Goodstart Early Learning has called for “a major overhaul of funding and policy for early learning and care to deliver a truly universal system that is both affordable and delivers access, equity and quality for all children.”


The current Child Care Subsidy (CCS) system, including the Activity Test, is “not fit for purpose to deliver a truly universal system,” Goodstart argues. 


Instead, Goodstart is calling for a new funding system that: 


➢ Guarantees all children can access at least three days of early learning


➢ Improves affordability with a Universal Early Learning Benefit set at 100 per cent of fee for low-income families (less than $80,000 a year) tapering down to zero at the current income cut off of $530,000


➢ Improves accessibility with direct funding for new services in areas where there is not enough supply


➢ Improves quality with more rigorous oversight, with consequences for low quality providers and more support for expansion of high quality not for profit providers


➢ Improves equity with needs-based funding to support all children to participate in early learning


➢ Addresses workforce shortages with direct funding of a wage increase for educators


➢ Improves accountability with a national early childhood education and care (ECEC) Commission that makes sure government agencies are delivering and monitors providers to make sure they are not charging excessive fees.


While Goodstart is “100 per cent” behind the Government’s vision of a truly universal early learning and care system, it is a big reform which will require a long term approach, with careful staging. 


“A truly universal early learning system needs to be built from the ground up so all children can access the sort of high quality, inclusive learning that makes a real difference to child development,” Goodstart CEO Dr Ros Baxter said.


“First, we have to address workforce, as access to early learning can’t be expanded without first addressing workforce shortages and that will require Government funding a fair wage for educators.”


“Second, the government should get rid of the activity test and give all children access to at least three days of early learning regardless of where they live.”


“Third, we must address quality and equity, by supporting those providers particularly in the not-for-profit sector who deliver that now, and developing consequences for providers who don’t.”
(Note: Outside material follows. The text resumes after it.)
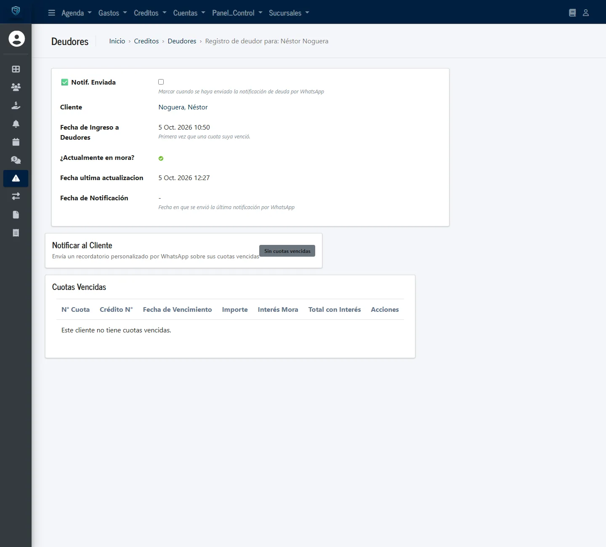Open the Sucursales menu
Screen dimensions: 606x547
point(289,13)
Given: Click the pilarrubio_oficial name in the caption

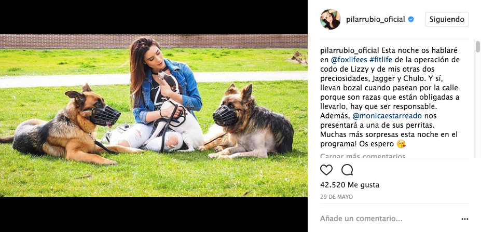Looking at the screenshot, I should (350, 50).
Only then, she continued, will Australia’s early learning sector be ready to meet rapidly increasing demand by offering improving affordability to move to a more generous Universal Early Learning Benefit.


“Future growth in the sector must deliver more high-quality centres, and that means directly investing in growth of the not-for-profit sector,’ Dr Baxter said.


Goodstart also highlighted the prevalence of for-profit providers in the ECEC sector, noting ACCC findings which showed that not-for-profit providers charge lower fees, have higher quality, lower overheads, more experienced, better paid educators and invest more in inclusion than for-profit providers.


“Yet over the past decade, over 92 per cent of new places in the sector have been created in for-profit centres, so that for-profit providers now make up over 70 per cent of the long day care sector. That needs to change so every family has the choice of attending a high-quality not-for-profit service in addition to for- profit services,” she said.


Dr Baxter said the proposed Universal Early Learning Benefit proposed by Goodstart to the Productivity Commission would deliver the biggest benefits to low- and middle-income earners, reflecting the finding by the Commission that these families are most adversely impacted by the current system.


“Children from low-income families benefit most from access to early learning but are least likely to attend, while their parents are more likely than high income parents to respond to cheaper child care by increasing workforce participation,” she said.


Finally, Dr Baxter said it would be valuable to consider the Commission’s analysis of the impact of a flat 90 per cent subsidy, or $10 a day fixed fee, and that a ‘disproportionate share’ of the increased government support would go to high income families – rather than to those experiencing disadvantage, who are most likely to benefit from greater access to early learning.


“There are more important short-term priorities,” Dr Baxter said. “A reformed system would allow us to prioritise investment in workforce, access, quality and equity as a better pathway to a truly universal early learning system.”


The Productivity Commission will make its final report to the Government in June.